Start with any pile of paper. Pick up one piece. Remember, you will be keeping only the information that is currently relevant and interesting enough to use.

  1. Take a moment to scan and see if it is information that you already know and use. If so, you don’t need it, recycle it.

It just takes up space to save the notes you took on how to do something when you already do it without the notes. Unless you are planning on delegating it as a task at some point – then turn it into the checklist, or training materials you need it to be.

  1. Is it relevant for someone else? Either give it to them really soon, or let it go and believe that they will come across the information they need when they need it. The person it is really important to is not going to find it at your house. In fact, 99% of people could go their whole lives and not find that information relevant, so you don’t need to keep it for them.
  2. Do you think it is relevant to you? Ask yourself why? If the only answer is that it is interesting, let it go. If the answer is it is interesting and you know how you are going to use the information, keep it with the other pieces for that use.

Once you deem it good enough to save it is good enough to find when needed. Information is good enough to save if it supports your efforts as a current resource or reference that actually get looked at regularly.

That will make it easy to eliminate the pieces of information that contradict your way of looking at it. If you already know a method and have decided it doesn’t work or new information makes it outdated, more difficult or no longer worth the time, it is time to get rid of it.
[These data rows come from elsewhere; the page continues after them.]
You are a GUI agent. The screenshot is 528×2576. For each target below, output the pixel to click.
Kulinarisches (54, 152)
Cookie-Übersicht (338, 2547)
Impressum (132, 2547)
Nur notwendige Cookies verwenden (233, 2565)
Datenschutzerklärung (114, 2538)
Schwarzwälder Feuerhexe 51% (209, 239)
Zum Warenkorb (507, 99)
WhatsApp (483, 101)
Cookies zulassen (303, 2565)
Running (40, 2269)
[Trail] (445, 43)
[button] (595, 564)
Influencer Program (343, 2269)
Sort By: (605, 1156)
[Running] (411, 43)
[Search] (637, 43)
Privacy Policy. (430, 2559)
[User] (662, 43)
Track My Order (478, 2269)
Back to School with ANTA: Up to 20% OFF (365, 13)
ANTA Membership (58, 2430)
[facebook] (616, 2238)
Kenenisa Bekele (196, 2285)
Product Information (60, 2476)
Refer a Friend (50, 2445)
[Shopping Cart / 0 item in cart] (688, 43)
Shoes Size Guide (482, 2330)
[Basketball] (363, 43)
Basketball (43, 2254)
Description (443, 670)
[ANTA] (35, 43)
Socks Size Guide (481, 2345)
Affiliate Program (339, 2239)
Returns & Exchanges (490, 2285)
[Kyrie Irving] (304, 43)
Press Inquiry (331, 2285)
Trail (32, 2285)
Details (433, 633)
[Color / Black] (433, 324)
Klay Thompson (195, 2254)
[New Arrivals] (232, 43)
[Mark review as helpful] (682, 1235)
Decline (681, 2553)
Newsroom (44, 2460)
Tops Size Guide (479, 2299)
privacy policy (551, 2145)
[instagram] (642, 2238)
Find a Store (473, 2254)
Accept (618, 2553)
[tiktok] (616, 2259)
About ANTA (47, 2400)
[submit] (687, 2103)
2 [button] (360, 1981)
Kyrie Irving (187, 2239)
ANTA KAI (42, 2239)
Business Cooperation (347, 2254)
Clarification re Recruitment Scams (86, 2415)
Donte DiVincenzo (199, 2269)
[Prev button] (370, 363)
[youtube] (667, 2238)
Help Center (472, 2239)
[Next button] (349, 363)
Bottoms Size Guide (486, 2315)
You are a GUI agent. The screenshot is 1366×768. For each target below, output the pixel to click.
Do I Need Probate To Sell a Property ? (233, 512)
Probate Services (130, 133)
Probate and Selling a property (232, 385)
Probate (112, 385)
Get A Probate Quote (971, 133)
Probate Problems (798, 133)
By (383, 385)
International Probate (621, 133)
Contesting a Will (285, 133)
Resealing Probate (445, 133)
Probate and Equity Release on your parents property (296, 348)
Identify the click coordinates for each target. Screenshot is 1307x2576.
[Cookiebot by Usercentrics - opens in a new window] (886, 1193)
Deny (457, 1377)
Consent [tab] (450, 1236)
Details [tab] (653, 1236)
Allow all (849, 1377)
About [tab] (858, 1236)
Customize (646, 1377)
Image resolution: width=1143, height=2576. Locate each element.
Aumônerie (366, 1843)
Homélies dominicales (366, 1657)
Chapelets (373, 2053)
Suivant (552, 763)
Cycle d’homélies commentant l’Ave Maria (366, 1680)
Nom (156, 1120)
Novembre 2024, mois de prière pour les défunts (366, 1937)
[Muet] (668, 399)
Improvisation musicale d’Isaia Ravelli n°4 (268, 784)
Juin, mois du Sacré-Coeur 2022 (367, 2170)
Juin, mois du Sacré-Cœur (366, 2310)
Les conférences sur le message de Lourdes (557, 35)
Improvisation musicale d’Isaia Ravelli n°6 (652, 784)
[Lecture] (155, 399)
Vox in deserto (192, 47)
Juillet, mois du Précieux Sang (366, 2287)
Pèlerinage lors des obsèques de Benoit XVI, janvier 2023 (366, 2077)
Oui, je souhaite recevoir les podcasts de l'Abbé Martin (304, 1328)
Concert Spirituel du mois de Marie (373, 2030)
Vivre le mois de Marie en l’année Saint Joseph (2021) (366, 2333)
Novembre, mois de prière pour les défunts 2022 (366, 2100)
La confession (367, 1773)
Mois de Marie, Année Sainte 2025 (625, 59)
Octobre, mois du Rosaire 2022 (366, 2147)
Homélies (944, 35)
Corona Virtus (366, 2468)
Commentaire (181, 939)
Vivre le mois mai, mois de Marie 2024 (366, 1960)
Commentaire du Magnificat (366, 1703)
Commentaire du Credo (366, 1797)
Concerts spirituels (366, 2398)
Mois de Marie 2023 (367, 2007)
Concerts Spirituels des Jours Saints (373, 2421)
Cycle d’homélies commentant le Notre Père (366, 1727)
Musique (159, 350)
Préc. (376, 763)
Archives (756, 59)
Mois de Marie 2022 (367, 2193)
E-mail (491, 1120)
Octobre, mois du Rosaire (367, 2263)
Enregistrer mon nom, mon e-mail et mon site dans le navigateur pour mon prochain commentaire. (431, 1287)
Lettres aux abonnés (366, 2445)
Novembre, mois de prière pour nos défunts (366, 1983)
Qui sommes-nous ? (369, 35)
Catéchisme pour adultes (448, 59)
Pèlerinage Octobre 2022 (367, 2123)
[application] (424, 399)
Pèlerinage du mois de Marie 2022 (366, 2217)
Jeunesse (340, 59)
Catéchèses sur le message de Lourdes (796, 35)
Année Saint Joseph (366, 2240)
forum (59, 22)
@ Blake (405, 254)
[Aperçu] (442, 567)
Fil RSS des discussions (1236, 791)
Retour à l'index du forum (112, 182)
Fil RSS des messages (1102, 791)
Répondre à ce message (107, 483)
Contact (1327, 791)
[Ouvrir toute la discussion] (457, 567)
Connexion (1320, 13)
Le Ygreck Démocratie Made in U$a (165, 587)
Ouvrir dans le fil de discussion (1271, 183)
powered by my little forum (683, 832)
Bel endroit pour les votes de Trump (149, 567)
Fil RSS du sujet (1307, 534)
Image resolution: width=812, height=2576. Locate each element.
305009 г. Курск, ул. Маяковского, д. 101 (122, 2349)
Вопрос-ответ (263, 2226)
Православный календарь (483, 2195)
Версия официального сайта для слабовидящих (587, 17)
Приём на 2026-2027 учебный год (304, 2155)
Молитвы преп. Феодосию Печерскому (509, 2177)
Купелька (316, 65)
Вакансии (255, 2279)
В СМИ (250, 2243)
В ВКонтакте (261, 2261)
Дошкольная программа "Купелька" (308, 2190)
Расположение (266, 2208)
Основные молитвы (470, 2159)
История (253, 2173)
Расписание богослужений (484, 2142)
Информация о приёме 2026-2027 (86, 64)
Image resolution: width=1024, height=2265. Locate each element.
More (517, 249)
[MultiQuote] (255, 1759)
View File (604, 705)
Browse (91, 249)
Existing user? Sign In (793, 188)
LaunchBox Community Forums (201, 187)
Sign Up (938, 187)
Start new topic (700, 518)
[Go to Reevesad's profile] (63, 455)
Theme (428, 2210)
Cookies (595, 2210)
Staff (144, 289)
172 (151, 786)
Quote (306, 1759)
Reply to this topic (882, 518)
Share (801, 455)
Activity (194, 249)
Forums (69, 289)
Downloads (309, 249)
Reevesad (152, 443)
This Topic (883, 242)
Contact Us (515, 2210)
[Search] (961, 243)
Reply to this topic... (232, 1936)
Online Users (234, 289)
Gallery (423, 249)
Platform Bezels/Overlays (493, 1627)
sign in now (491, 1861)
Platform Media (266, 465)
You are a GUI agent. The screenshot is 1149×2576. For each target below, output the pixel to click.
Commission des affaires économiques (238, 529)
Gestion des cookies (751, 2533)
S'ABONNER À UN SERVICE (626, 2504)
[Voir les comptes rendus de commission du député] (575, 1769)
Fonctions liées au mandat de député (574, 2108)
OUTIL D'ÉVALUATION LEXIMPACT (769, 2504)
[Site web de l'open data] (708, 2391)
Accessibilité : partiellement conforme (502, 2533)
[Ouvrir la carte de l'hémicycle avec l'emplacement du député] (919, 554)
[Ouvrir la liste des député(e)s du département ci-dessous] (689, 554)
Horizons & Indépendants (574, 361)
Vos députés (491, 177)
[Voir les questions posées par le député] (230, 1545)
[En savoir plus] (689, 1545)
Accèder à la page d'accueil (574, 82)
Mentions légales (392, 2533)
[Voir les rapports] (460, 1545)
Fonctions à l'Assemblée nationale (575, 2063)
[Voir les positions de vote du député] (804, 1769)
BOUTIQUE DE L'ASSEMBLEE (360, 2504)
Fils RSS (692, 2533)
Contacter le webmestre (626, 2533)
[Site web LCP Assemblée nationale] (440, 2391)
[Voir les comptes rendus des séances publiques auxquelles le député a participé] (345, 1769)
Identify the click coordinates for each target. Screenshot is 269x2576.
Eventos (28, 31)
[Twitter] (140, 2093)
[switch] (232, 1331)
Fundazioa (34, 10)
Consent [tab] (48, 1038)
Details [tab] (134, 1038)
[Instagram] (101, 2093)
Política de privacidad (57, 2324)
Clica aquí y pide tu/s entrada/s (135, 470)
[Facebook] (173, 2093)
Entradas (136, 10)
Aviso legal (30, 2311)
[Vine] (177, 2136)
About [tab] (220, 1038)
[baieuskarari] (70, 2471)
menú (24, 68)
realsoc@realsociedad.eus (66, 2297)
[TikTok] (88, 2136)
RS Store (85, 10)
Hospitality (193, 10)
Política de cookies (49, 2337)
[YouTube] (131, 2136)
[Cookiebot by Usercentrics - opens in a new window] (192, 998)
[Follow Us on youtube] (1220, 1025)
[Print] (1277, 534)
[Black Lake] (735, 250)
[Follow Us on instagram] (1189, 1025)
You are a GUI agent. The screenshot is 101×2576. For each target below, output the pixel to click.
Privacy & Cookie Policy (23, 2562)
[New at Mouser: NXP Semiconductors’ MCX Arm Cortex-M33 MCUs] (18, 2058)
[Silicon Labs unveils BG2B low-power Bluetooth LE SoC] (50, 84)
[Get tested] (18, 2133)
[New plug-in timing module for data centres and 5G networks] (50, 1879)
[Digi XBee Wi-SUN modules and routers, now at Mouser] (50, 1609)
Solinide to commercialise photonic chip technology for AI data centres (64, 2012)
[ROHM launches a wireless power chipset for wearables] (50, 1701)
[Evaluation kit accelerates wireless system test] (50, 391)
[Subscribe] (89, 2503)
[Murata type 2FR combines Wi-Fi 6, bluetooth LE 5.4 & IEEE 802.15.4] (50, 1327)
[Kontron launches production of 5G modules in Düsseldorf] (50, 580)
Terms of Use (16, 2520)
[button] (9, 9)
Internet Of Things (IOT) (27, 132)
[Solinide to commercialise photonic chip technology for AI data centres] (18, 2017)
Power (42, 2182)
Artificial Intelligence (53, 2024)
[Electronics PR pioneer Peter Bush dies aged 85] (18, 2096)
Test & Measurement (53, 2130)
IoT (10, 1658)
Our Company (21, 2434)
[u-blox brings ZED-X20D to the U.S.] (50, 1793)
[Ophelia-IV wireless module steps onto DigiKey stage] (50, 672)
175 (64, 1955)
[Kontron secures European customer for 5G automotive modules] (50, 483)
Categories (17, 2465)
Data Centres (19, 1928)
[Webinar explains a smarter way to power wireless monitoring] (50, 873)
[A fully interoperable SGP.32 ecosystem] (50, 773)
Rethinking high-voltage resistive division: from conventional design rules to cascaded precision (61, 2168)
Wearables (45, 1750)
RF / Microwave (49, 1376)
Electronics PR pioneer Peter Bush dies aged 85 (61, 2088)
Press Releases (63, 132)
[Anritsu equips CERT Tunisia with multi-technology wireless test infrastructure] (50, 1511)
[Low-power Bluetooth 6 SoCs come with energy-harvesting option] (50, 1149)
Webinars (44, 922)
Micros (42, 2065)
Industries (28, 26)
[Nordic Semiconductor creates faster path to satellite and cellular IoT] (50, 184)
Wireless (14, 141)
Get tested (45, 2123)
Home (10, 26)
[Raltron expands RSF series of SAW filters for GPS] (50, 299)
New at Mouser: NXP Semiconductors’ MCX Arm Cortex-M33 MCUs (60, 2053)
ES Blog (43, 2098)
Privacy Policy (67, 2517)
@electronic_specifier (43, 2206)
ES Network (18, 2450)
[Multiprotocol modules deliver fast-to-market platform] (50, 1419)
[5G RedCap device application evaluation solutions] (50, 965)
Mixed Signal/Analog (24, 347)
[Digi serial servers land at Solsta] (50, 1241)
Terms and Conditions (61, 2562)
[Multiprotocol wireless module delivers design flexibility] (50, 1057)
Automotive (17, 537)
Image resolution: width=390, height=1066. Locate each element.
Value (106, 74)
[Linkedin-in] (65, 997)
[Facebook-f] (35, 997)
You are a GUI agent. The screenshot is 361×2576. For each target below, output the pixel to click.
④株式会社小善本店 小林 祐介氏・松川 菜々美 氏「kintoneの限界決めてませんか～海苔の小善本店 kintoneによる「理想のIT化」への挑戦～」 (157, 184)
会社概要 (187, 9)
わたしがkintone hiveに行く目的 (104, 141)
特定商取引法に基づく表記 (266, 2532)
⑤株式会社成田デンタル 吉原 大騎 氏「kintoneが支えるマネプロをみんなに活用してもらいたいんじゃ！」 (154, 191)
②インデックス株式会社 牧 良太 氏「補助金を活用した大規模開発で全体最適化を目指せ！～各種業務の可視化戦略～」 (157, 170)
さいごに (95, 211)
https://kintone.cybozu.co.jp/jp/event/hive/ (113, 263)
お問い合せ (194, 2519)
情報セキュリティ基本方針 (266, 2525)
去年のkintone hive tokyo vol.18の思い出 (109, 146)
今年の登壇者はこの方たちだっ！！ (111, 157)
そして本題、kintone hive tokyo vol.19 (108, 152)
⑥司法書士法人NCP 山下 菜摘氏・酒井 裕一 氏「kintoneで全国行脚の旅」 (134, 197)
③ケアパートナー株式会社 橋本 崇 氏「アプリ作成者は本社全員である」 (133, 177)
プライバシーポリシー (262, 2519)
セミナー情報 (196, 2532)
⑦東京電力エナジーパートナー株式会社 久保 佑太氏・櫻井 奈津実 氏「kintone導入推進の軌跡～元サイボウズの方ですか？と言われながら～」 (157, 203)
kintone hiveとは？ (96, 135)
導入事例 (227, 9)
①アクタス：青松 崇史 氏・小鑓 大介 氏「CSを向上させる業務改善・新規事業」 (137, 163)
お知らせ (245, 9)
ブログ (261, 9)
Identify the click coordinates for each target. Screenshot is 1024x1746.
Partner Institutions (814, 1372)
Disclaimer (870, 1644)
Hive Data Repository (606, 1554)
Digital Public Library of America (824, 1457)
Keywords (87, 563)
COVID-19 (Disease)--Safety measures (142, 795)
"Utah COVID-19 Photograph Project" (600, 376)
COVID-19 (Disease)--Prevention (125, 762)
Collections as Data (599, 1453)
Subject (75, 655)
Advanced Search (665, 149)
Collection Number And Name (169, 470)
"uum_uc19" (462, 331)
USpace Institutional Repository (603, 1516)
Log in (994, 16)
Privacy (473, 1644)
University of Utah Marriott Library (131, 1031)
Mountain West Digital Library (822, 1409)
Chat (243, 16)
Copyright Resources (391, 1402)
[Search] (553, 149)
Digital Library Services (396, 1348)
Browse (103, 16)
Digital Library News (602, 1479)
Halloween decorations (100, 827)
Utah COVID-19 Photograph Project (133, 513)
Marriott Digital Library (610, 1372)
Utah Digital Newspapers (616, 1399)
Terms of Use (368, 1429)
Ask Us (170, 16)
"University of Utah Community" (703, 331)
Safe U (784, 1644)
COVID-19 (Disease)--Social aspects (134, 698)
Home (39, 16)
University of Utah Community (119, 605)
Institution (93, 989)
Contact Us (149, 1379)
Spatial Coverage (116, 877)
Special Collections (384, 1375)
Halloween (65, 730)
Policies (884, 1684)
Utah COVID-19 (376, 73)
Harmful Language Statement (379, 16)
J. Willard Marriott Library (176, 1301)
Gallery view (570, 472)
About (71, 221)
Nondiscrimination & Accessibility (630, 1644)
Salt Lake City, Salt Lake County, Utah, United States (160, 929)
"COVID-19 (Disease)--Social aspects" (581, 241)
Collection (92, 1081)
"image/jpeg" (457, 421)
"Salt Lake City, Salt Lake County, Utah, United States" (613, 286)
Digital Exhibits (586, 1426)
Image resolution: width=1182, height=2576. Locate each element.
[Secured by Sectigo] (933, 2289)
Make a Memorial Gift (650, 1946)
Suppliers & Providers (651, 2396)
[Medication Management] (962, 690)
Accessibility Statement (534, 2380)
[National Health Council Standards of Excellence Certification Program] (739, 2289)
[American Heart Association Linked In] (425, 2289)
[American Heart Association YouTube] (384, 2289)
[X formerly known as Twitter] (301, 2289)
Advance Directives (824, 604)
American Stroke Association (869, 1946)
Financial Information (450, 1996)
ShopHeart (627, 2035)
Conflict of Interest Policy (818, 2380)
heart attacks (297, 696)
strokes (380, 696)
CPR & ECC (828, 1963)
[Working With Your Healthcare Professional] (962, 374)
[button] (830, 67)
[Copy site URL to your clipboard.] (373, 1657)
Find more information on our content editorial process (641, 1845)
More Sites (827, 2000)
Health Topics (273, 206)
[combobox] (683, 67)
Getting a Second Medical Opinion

  1. Review the pieces that you thought were relevant. Keep the best versions, create the checklists, enter the data, write the article etc.

Finding a few ways to explain the information will get you through most things. Knowing where to look for the information the other times is key. That means a storage method that allows you access rather than an “it’s here somewhere” pile.

  1. The pieces that are really a future project idea need further review. Either schedule when you will do the project and store the materials together and out of the way until then. Or let it go.

I know a few of you are saying “but it’s so important, someone should…” Either do it yourself or donate to an institution that will store it for you until someone thinks so too. Who knows, you might just create a job.

  1. The exception is any documentation that proves you are a citizen or have had dealings with the government. They might not be interesting or current but I recommend you come up with a storage spot for them anyway – because they are proof of existence. Or are they?

Information that is merely interesting is for curiosity’s sake. Read it, say “that was interesting” and let it go. In a few days, if it was relevant you will remember it. If not you won’t miss it.